Biography

William Richard Berry (September 14, 1930 – November 13, 2002), known as Bill Berry, was an American jazz trumpeter best known for playing with the Duke Ellington Orchestra in the early 1960s and for leading his own big band.

Born in Benton Harbor, Michigan, the son of a bass player in a touring dance band, he spent his early years traveling with his parents. From the age of five, he took piano lessons in South Bend, Indiana, his parents' home base; later, in high school in Cincinnati, he switched to the trumpet, which he played in a Midwest band led by Don Strickland before serving for four years in the Air Force. He studied at the Cincinnati College of Music and Berklee College of Music in Boston and played trumpet with the Woody Herman and Maynard Ferguson orchestras before joining the Ellington orchestra in 1961 as one of its first white members.

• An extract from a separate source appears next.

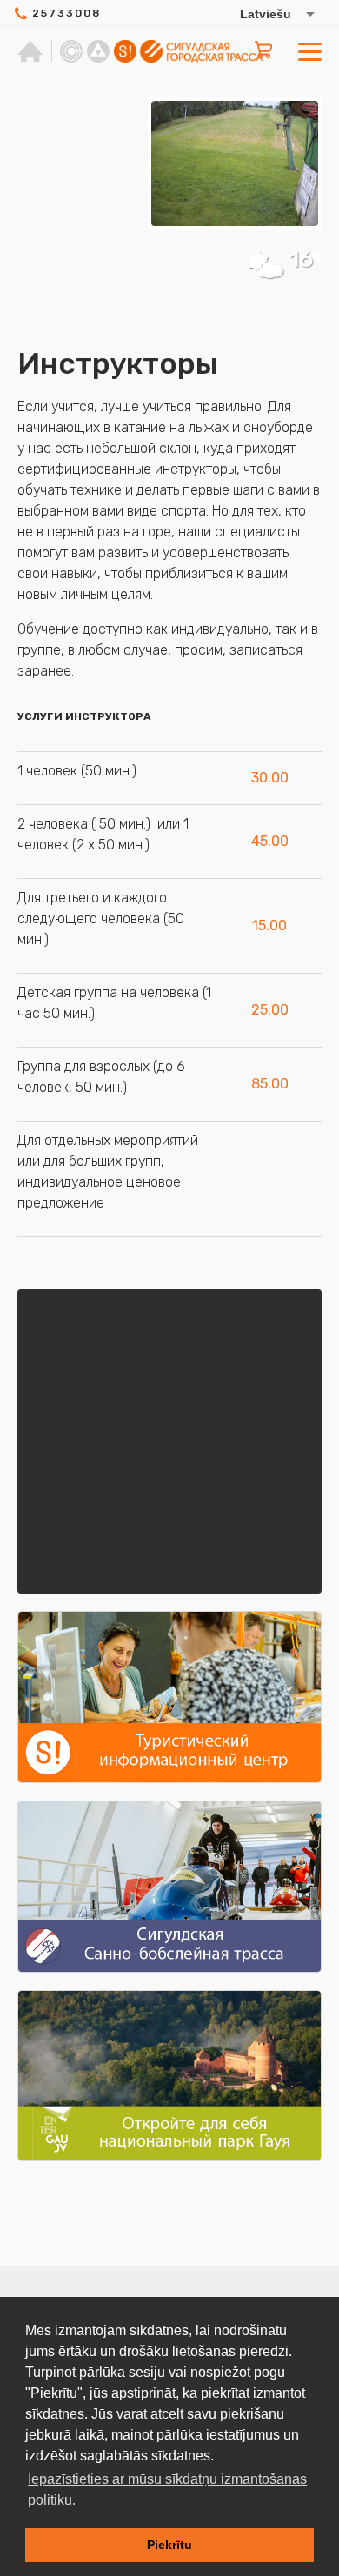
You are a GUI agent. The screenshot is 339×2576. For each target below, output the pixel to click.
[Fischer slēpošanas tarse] (98, 51)
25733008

After his stint with Ellington, he played with the Thad Jones-Mel Lewis Jazz Orchestra and led his own big band in New York; in 1965 he joined The Merv Griffin Show, where he remained for fifteen years, moving to Los Angeles with Griffin and reforming his group as the L.A. Big Band in 1971. Among the most successful of his own recordings was 'Shortcake' (Concord, 1978), an album of jazz for small group in the Ellington style; he appeared on many albums by other musicians, including Rosemary Clooney (Everything's Coming Up Rosie), Scott Hamilton (Scott Hamilton Is a Good Wind Who Is Blowing Us No Ill), Jake Hanna (Live at Concord), and Coleman Hawkins (Wrapped Tight).